The propaganda battle includes the assertion that workers seeking pay rises are the cause of inflation.
In reality, inflation is already here due to a number of factors and all workers are trying to do is ensure they don’t take further real terms cuts in their pay.
If Thatcher thought the miners and Labour were the enemy within, today we get a diet of similar bullying against working people aided and abetted by many in the media.
The odious Kelvin Mackenzie, remembered for his ignominious treatment of Liverpool fans as editor of The Sun, is now introduced on television as a “Fleet Street legend”.
“Angel nurses will never regain their halos,” he blasted in a hostile rant against the health service strike; and people who supported the train unions were either on Universal Credit or “far lefties”.
That’s actually mild compared to some of the horrible language he uses to attack workers.
The attack generally on working people is really disgraceful and a blot on any country which promotes it against their own people.
A new book about the 1984-85 Miners Strike is called “Backbone of a Nation”. Which is exactly what the many people on strike now are, and instead of being vilified should be valued as its strong moral spine.
Are teachers, nurses, doctors, ambulance personnel, train drivers not of much more intrinsic value to our society than Mackenzie, or any of the front bench of this Government?
And, of course, the classic diversionary fear is that illegal immigrants are dangerous, and we must stop the boats.
Public sector pay in Britain has been suppressed for years; one survey predicts that by 2026 it will be effectively less than £11,000 than it was in 2008. We live in times when people in jobs have to rely on food banks and such is the pressure on working people that figures this week show a major rise in long-term sickness.
Of course, here in Northern Ireland there is the added factor that we don’t have a functioning Executive, and the very British Government which is inflicting hardship on its own working people is quite prepared to use financial pressure on us.
There are some people immune to the hardship of the credit crunch. Big business, for example.
In the last few months, I’ve received letters from both my broadband provider and mobile phone provider. Both have it in their contract that they can put up their prices by the rate of inflation PLUS 3.9 per cent.
In the case of the mobile phone, they used the RPI rate of inflation of 13.4 per cent, so my mobile bill went up by 17.3 per cent; the broadband was worse.
Hefty increases
The interest rate rise saw millions of people face hefty increases on their mortgage, but many financial institutions didn’t pass on major increases they paid to savers. Food prices are increasing at such a pace that people are accusing some major supermarkets of profiteering.
And so it goes on.
The millions paid to companies like that of Michelle Mone for PPE is another example of how this Government looks after their own rich cronies.
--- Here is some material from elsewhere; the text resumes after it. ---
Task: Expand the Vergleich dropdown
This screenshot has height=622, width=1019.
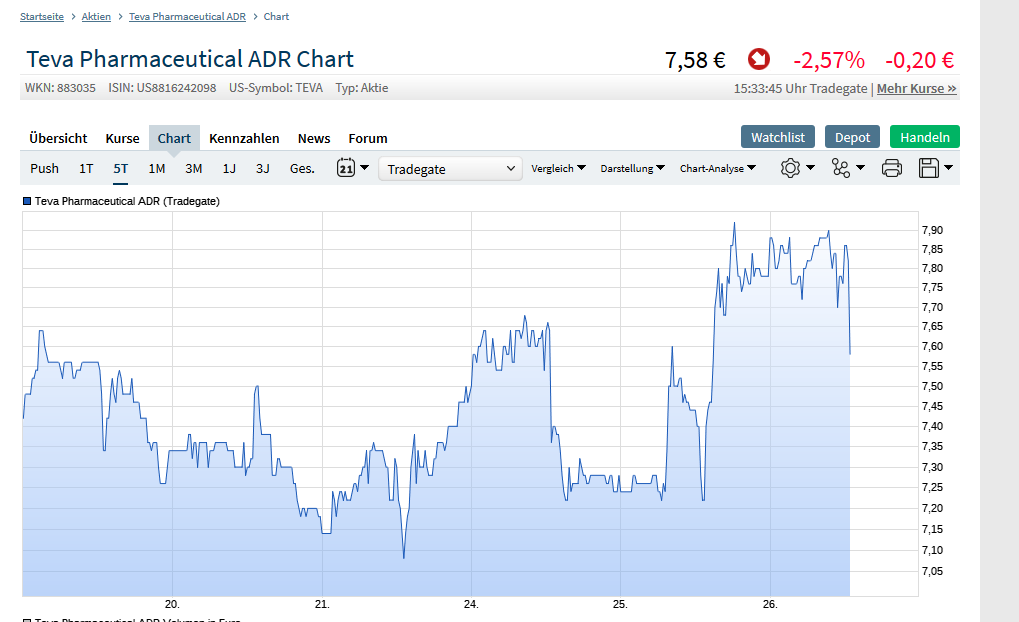Action: [558, 169]
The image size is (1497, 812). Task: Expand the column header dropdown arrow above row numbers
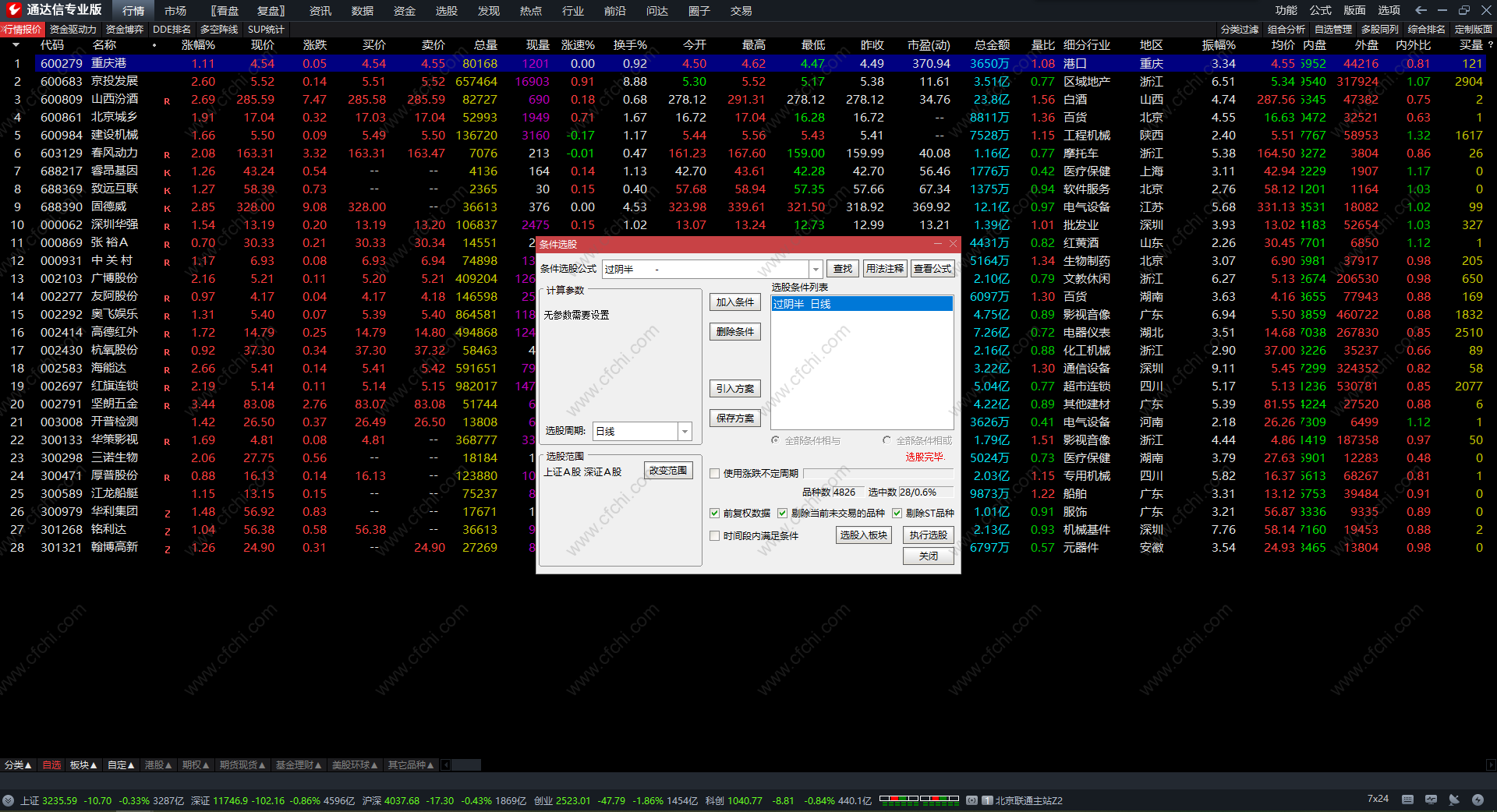[x=16, y=45]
When Mick Lynch said that change is coming, and Britain needed to get rid of this rotten Government, there is a political angle to that. But he wasn’t being political in the wider ideological sense, simply hitting the nail on the head that this Government has hit a new low in terms of its abuse of ordinary working people who deserve better.
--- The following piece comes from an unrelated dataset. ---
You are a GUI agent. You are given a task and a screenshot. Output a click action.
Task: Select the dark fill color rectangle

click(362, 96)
The American writer Gore Vidal once said: “The genius of the ruling class is that it has kept a majority of the people from ever questioning the inequity of a system where most people drudge along, paying taxes for which they get nothing in return.”
In 2024 there will be an election in Britain. One would think that this corrupt Government which cares little for the ordinary citizen, never mind the vulnerable and weak, would be turfed out of office.
But, aside from the worry that Keir Starmer doesn’t inspire confidence, will the British people be fooled by the fear and division agenda being promoted by the present crop of Tories?
Like the Government of the 1980s who, literally, battered working people over the head, it would be a worry if in the 2020s, another Government abused vulnerable working people and got away with it.